A Comissão de Defesa dos Direitos Humanos (CDH) da Ordem dos Advogados do Brasil, Seccional Mato Grosso do Sul (OAB/MS) visitou nessa quarta-feira (26) a Unidade Educacional de Internação (UNEI) Dom Bosco, em Campo Grande. A medida foi motivada por denúncias recebidas quanto às condições do local. Participaram da visita o presidente da CDH, Joatan Loureiro, a vice-presidente Eliana Leandro Dias e os membros Stella Marisco Duarte e Caio Magno Duncan Couto, que elaborou o relatório sobre a visita. 
A Unidade possui três alas (A, B e C) que contam, atualmente, com cerca de 70 internos. De acordo com Caio Couto, no local não há a chamada “cela forte”, o que, segundo ele, é um grande avanço na preocupação do Estado com a dignidade da pessoa humana. Para atender esses os adolescentes, a UNEI conta hoje com três assistentes sociais, três psicólogos que trabalham em duplas e 10 agentes educacionais por turno, sendo que seria necessário no mínimo 17.  
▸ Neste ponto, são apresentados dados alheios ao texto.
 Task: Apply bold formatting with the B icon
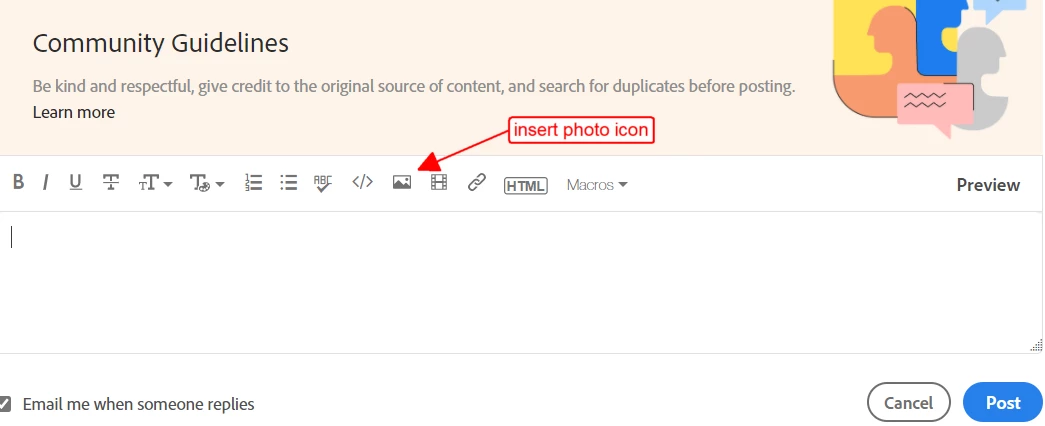pos(19,182)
Um dos problemas encontrados é a falta de efetivo suficiente de professores capacitados e contratados para contribuírem na ressocialização. “Há concessão de uma hora por dia destinada ao banho de sol e, segundo informações repassadas, os internos têm uma aula de educação física na quadra por semana, e, aulas teóricas não são realizadas todos os dias. Isso porque não há efetivo suficiente de professores para a demanda, muitos deles, inclusive, exercem o magistério na condição de voluntários, sem investimento público ou privado”, comenta o advogado. 
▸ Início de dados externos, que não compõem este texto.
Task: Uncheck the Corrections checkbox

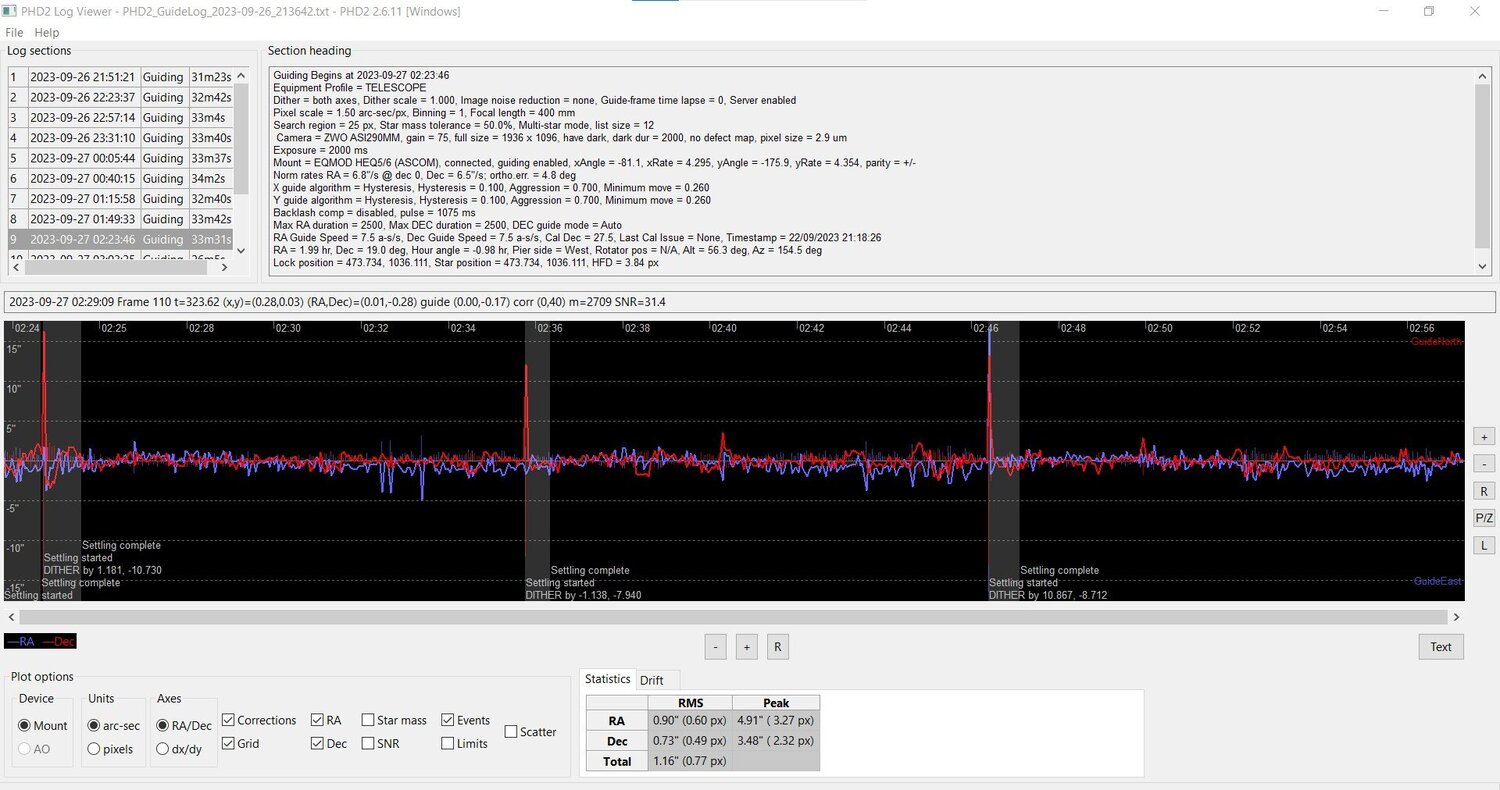Action: click(x=228, y=720)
De acordo com os dados divulgados no relatório, a falta de investimento privado e de programas sociais inviabiliza a possibilidade de se conceder ao adolescente em conflito com a lei oportunidade para produzir ou aprender um ofício dentro da Unidade, a qual sequer detém orçamento próprio, o que dificulta a compra de materiais e o suprimento de despesas básicas e urgentes como a troca de lâmpadas, canos, entre outros. “Também inexistem no estabelecimento as denominadas cantinas presentes nos presídios Estaduais, das quais o lucro poderia ser empregado para quitação de despesas essenciais”, acrescenta Caio Duncan Couto. Para a Comissão da OAB/MS é fundamental que sejam promovidas reuniões, debates e discutidas políticas públicas quanto a situação enfrentada nas Unidades Educacionais. 
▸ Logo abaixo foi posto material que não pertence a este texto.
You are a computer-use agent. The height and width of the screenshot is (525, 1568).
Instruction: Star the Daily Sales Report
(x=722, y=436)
Segundo Joatan Loureiro, presidente da CDH, também são necessárias mais condições de higiene e ventilação na Unidade,  melhor atendimento de saúde e desenvolvimento de trabalho contínuo em relação aos conflitos, tanto entre os próprios adolescentes, quanto entre os funcionários e os detentos. “É fundamental avançar na definição de uma política de atendimento que garanta estrutura, procedimentos, recursos humanos e orçamentários adequados em todas as fases do processo, desde a prevenção, a captura, o julgamento e a ressocialização”, comentou.
Dentre os apontamentos feitos pelo advogado estão o distanciamentos entre os adolescentes e a diretoria da unidade de internação, a fragilização das possibilidades de convivência familiar e comunitárias, o contexto das redes criminosas às quais os adolescentes estão ligados e a demora nos encaminhamentos jurídicos que dizem respeitos a seus processos. “A realidade da criança e do adolescente no País exige urgentemente que medidas sérias sejam tomadas para que, de fato, se efetive a determinação legal do Estatuto da Criança e do Adolescente”, finaliza Joatan.